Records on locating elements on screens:
START
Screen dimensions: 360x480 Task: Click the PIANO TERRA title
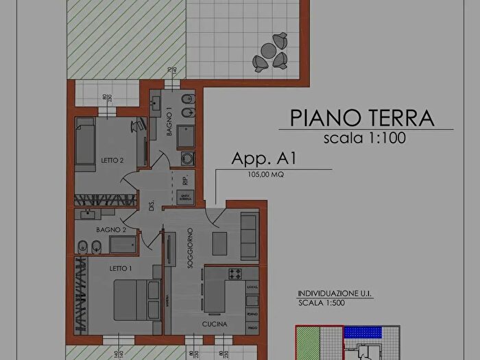click(x=363, y=117)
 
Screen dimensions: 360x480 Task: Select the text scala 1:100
click(x=365, y=138)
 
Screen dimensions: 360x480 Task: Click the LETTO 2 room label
click(x=111, y=160)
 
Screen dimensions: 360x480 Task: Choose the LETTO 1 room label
click(x=121, y=269)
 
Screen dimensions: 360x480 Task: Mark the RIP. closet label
click(x=185, y=181)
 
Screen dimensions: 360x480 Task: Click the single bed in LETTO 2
click(x=84, y=144)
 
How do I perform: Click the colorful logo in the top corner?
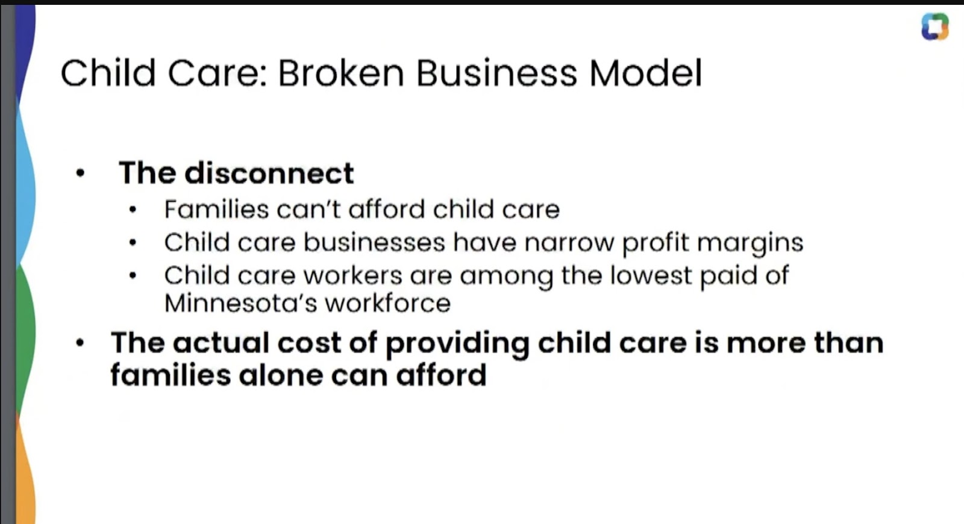(x=934, y=27)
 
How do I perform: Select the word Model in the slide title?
(x=645, y=73)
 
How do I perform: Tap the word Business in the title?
(x=496, y=73)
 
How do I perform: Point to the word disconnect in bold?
(x=269, y=173)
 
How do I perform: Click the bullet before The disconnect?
(x=80, y=173)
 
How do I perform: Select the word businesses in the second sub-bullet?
(x=374, y=242)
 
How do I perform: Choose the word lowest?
(x=651, y=275)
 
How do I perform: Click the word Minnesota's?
(x=240, y=304)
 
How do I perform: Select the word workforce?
(x=388, y=304)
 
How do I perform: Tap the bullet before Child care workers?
(x=133, y=275)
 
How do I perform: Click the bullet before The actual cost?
(x=80, y=343)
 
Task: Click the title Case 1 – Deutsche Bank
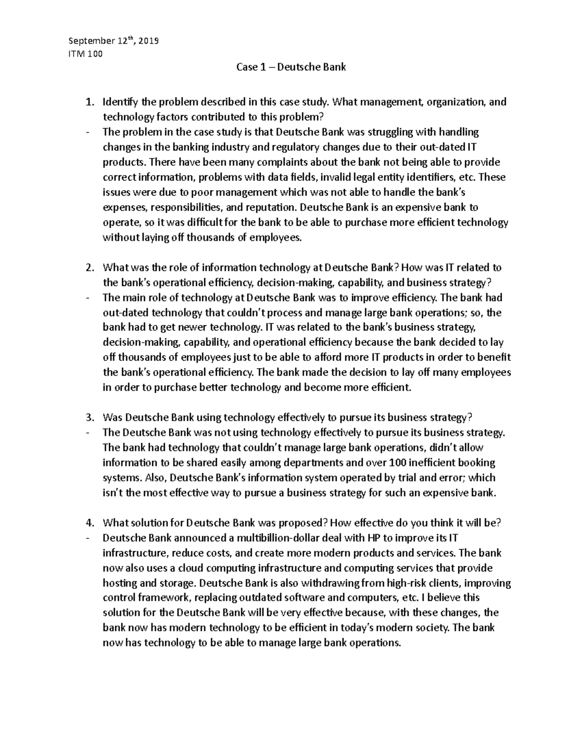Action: click(291, 67)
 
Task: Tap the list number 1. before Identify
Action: click(89, 102)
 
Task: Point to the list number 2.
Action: click(89, 268)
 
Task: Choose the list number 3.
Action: click(89, 417)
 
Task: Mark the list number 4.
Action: click(89, 523)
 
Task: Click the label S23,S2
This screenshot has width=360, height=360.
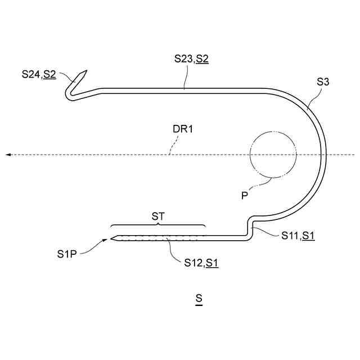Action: coord(191,58)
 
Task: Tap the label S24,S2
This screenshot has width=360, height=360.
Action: coord(39,74)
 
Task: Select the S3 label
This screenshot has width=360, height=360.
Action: coord(323,82)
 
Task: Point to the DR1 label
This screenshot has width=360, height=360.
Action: coord(182,129)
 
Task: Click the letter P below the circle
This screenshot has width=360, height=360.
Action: coord(245,196)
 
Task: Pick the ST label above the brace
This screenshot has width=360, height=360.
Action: coord(158,216)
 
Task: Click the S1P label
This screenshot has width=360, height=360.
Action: coord(67,254)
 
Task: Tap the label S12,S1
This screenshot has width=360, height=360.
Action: coord(201,263)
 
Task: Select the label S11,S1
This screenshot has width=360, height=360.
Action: coord(298,236)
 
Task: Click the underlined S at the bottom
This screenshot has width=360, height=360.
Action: coord(199,299)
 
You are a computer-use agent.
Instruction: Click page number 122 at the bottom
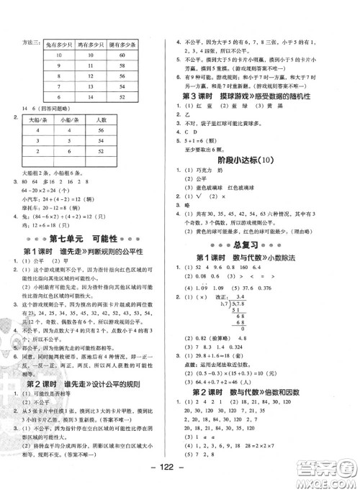pyautogui.click(x=180, y=482)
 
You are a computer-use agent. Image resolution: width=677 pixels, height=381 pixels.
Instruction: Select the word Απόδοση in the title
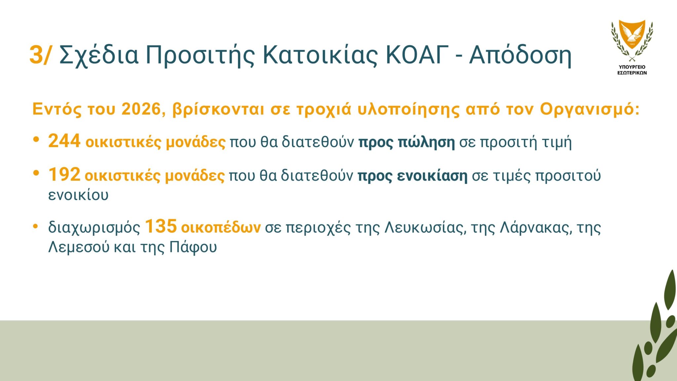point(520,55)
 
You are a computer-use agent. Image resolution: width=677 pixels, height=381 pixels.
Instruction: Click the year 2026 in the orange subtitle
point(141,109)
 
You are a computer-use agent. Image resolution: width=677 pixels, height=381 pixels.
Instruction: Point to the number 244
point(64,141)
END
Render the lines above as a Markdown table with columns "No." and "Line", giving each non-blank line its own numbered row. Leave the pictures out.

- Solution to this task -
| No. | Line |
|---|---|
| 1 | Screen dimensions: 360x480 Task: Click the PIANO TERRA title |
| 2 | click(x=363, y=117) |
| 3 | Screen dimensions: 360x480 Task: Select the text scala 1:100 |
| 4 | click(x=365, y=138) |
| 5 | Screen dimensions: 360x480 Task: Click the LETTO 2 room label |
| 6 | click(x=111, y=160) |
| 7 | Screen dimensions: 360x480 Task: Choose the LETTO 1 room label |
| 8 | click(x=121, y=269) |
| 9 | Screen dimensions: 360x480 Task: Mark the RIP. closet label |
| 10 | click(x=185, y=181) |
| 11 | Screen dimensions: 360x480 Task: Click the single bed in LETTO 2 |
| 12 | click(x=84, y=144) |
| 13 | How do I perform: Click the colorful logo in the top corner? |
| 14 | (x=934, y=27) |
| 15 | How do I perform: Select the word Model in the slide title? |
| 16 | (x=645, y=73) |
| 17 | How do I perform: Tap the word Business in the title? |
| 18 | (x=496, y=73) |
| 19 | How do I perform: Point to the word disconnect in bold? |
| 20 | (x=269, y=173) |
| 21 | How do I perform: Click the bullet before The disconnect? |
| 22 | (x=80, y=173) |
| 23 | How do I perform: Select the word businesses in the second sub-bullet? |
| 24 | (x=374, y=242) |
| 25 | How do I perform: Choose the word lowest? |
| 26 | (x=651, y=275) |
| 27 | How do I perform: Click the word Minnesota's? |
| 28 | (x=240, y=304) |
| 29 | How do I perform: Select the word workforce? |
| 30 | (x=388, y=304) |
| 31 | How do I perform: Tap the bullet before Child care workers? |
| 32 | (x=133, y=275) |
| 33 | How do I perform: Click the bullet before The actual cost? |
| 34 | (x=80, y=343) |
| 35 | Task: Click the title Case 1 – Deutsche Bank |
| 36 | Action: click(291, 67) |
| 37 | Task: Tap the list number 1. before Identify |
| 38 | Action: click(89, 102) |
| 39 | Task: Point to the list number 2. |
| 40 | Action: click(89, 268) |
| 41 | Task: Choose the list number 3. |
| 42 | Action: click(89, 417) |
| 43 | Task: Mark the list number 4. |
| 44 | Action: click(89, 523) |
| 45 | Task: Click the label S23,S2 |
| 46 | This screenshot has width=360, height=360. |
| 47 | Action: coord(191,58) |
| 48 | Task: Tap the label S24,S2 |
| 49 | This screenshot has width=360, height=360. |
| 50 | Action: coord(39,74) |
| 51 | Task: Select the S3 label |
| 52 | This screenshot has width=360, height=360. |
| 53 | Action: coord(323,82) |
| 54 | Task: Point to the DR1 label |
| 55 | This screenshot has width=360, height=360. |
| 56 | Action: coord(182,129) |
| 57 | Task: Click the letter P below the circle |
| 58 | This screenshot has width=360, height=360. |
| 59 | Action: coord(245,196) |
| 60 | Task: Pick the ST label above the brace |
| 61 | This screenshot has width=360, height=360. |
| 62 | Action: coord(158,216) |
| 63 | Task: Click the S1P label |
| 64 | This screenshot has width=360, height=360. |
| 65 | Action: coord(67,254) |
| 66 | Task: Tap the label S12,S1 |
| 67 | This screenshot has width=360, height=360. |
| 68 | Action: coord(201,263) |
| 69 | Task: Select the label S11,S1 |
| 70 | This screenshot has width=360, height=360. |
| 71 | Action: coord(298,236) |
| 72 | Task: Click the underlined S at the bottom |
| 73 | This screenshot has width=360, height=360. |
| 74 | Action: coord(199,299) |
| 75 | You are a computer-use agent. |
| 76 | Instruction: Click page number 122 at the bottom |
| 77 | pyautogui.click(x=180, y=482) |
| 78 | You are a computer-use agent. Image resolution: width=677 pixels, height=381 pixels. |
| 79 | Instruction: Select the word Απόδοση in the title |
| 80 | point(520,55) |
| 81 | You are a computer-use agent. Image resolution: width=677 pixels, height=381 pixels. |
| 82 | Instruction: Click the year 2026 in the orange subtitle |
| 83 | point(141,109) |
| 84 | You are a computer-use agent. Image resolution: width=677 pixels, height=381 pixels. |
| 85 | Instruction: Point to the number 244 |
| 86 | point(64,141) |